In your output, repeat each entry exactly and include no pictures.
++++++
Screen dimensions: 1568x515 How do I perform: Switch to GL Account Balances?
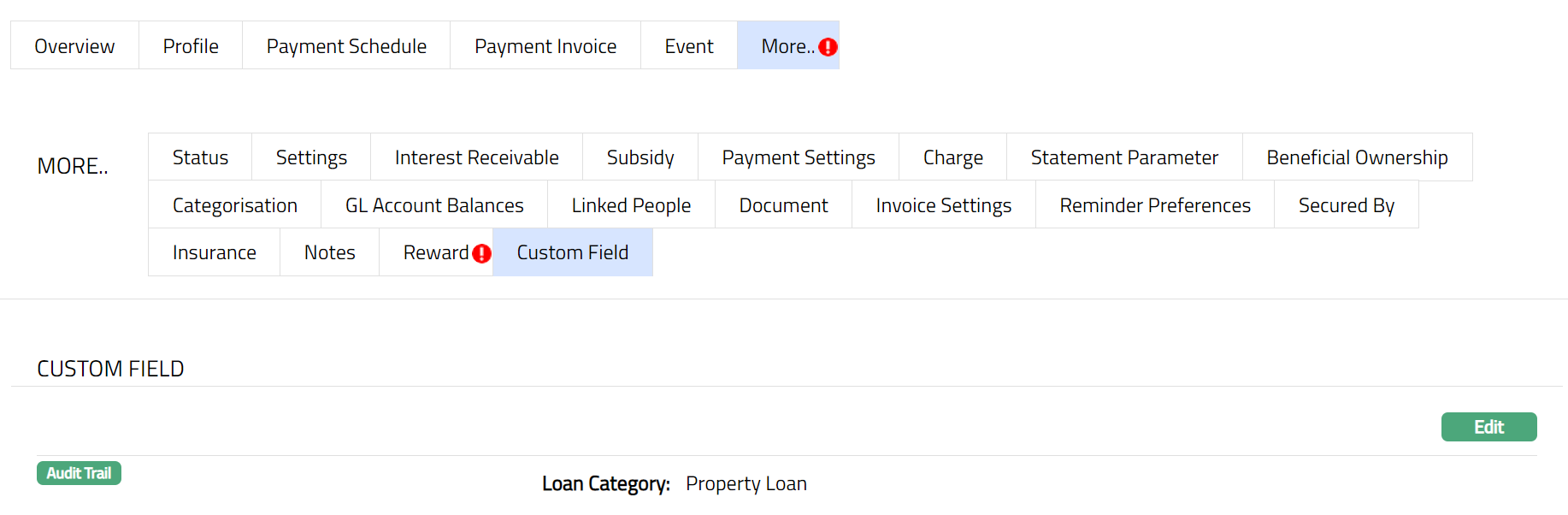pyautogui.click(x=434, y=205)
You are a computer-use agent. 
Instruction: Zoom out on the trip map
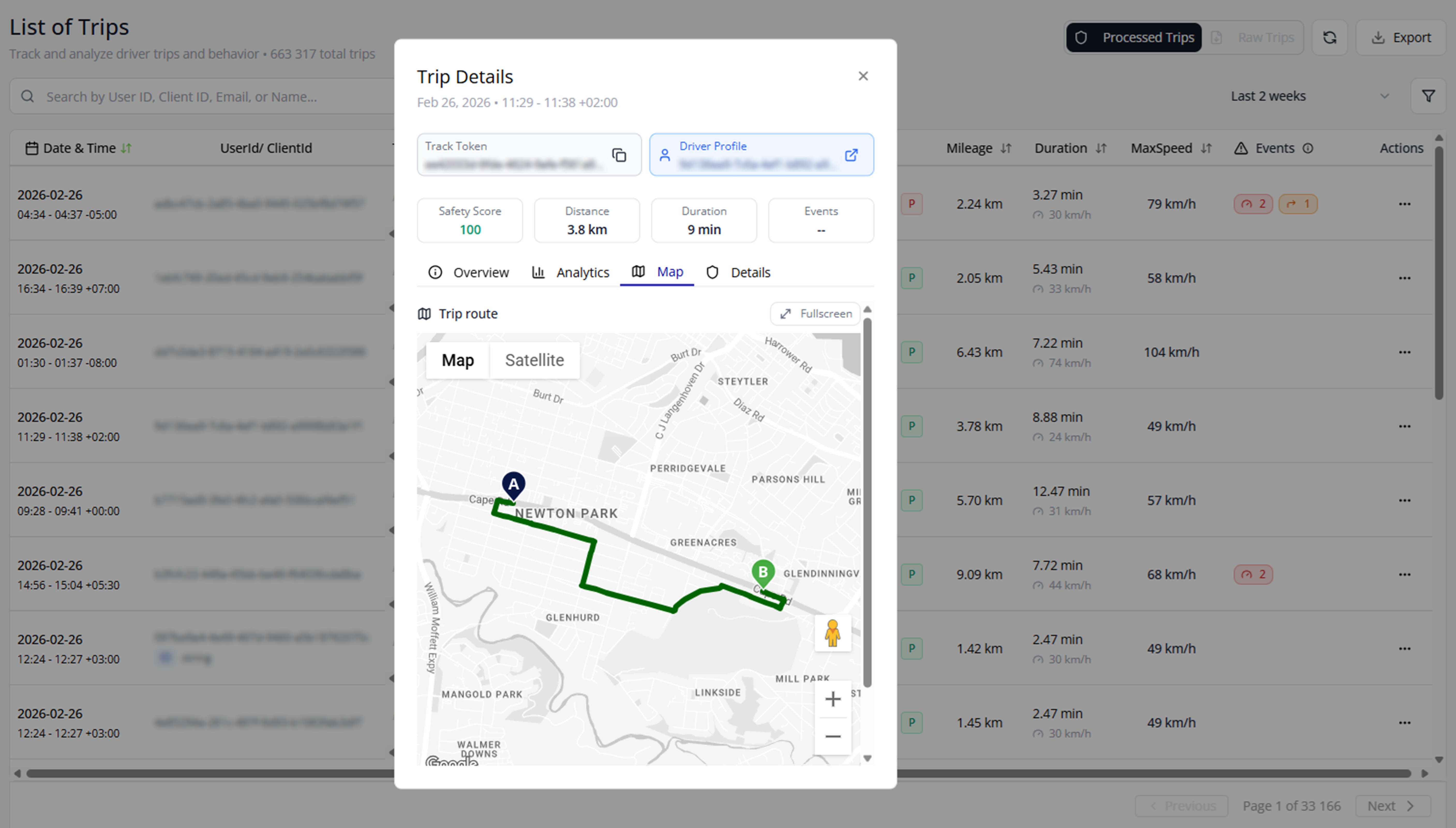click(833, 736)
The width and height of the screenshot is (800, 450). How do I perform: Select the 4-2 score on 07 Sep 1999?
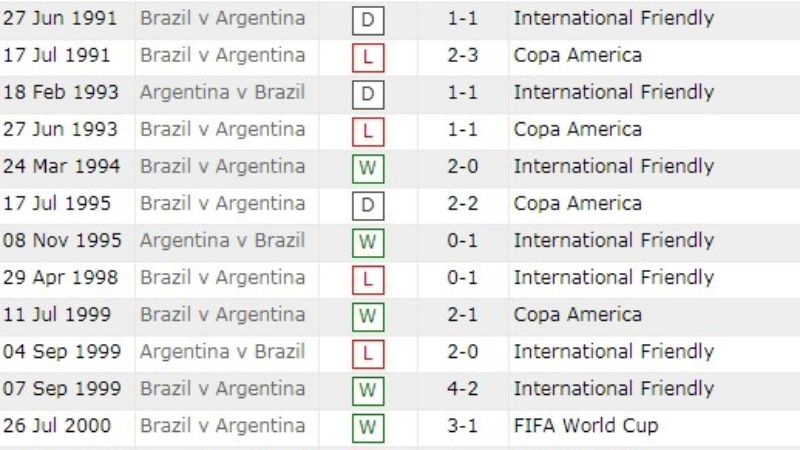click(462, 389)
++++++
* Answer below
Screen dimensions: 1568x515 How do I perform: Switch to GL Account Balances?
pyautogui.click(x=434, y=205)
You are a computer-use agent. 
Instruction: Zoom out on the trip map
click(833, 736)
The width and height of the screenshot is (800, 450). How do I perform: Select the 4-2 score on 07 Sep 1999?
click(462, 389)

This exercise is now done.